# Machine Reading: Advanced Topics in Word Vectors
## Part III. Pre-trained Models and Extended Vector Algorithms (50 mins)

This is a 4-part series of Jupyter notebooks on the topic of word embeddings originally created for a workshop during the Digital Humanities 2018 Conference in Mexico City. Each part is comprised of a mix of theoretical explanations and fill-in-the-blanks activities of increasing difficulty.

Instructors:
- Eun Seo Jo, <a href="mailto:eunseo@stanford.edu">*eunseo@stanford.edu*</a>, Stanford University
- Javier de la Rosa, <a href="mailto:versae@stanford.edu">*versae@stanford.edu*</a>, Stanford University
- Scott Bailey, <a href="mailto:scottbailey@stanford.edu">*scottbailey@stanford.edu*</a>, Stanford University

This unit will explore the various flavors of word embeddings specifically tailored to sentences, word meaning, paragraph, or entire documents.

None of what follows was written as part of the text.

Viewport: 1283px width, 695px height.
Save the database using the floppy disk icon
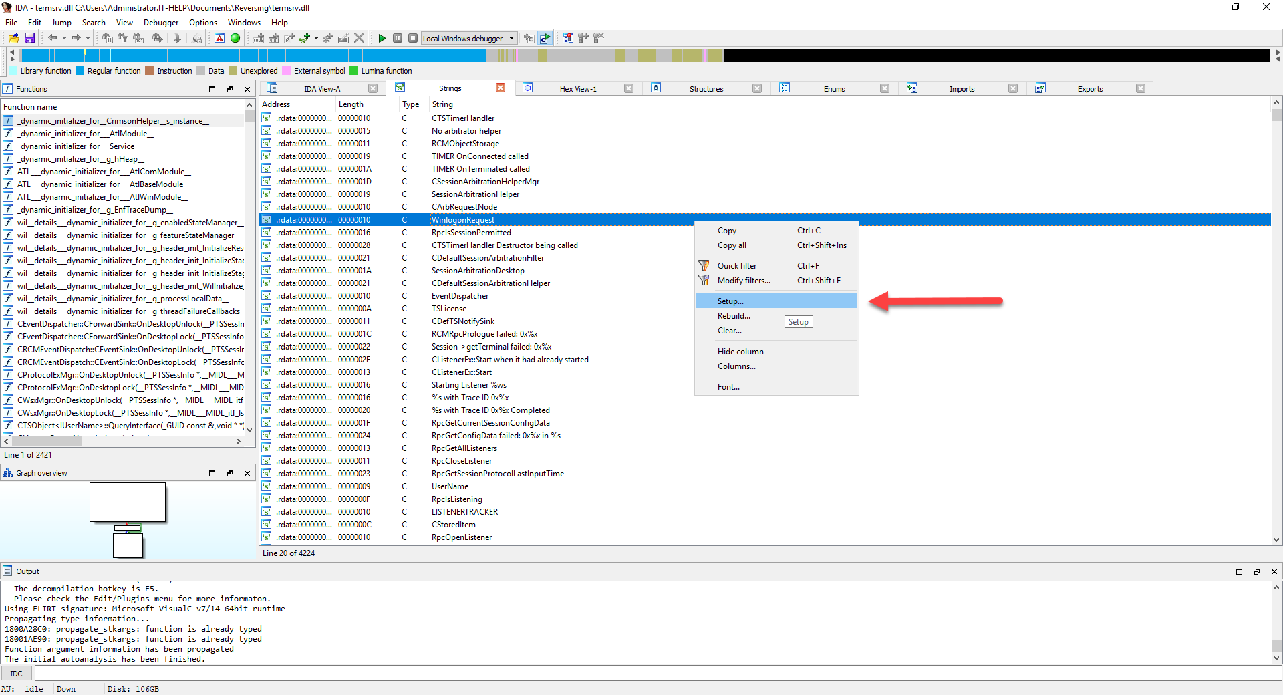[x=29, y=38]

We will give an overview of pre-trained embeddings including where they can be found, how to use them, and what they're effective for.

- 0:00 - 0:20 Pre-trained word embeddings (where to find them, which are good, configurations, trained corpus, etc., e.g. https://github.com/facebookresearch/fastText)
- 0:20 - 0:35 Overview of other 2Vecs & other vector engineering: Paragraph2Vec, Sense2Vec, Doc2Vec, etc.
- 0:35 - 0:50 [Activity 3] Choose, download, and use a pre-trained model

---

### 0. Setting Up 

Before we get started, let's go ahead and set up our notebook. We will start by importing a few Python libraries that we will use throughout the workshop.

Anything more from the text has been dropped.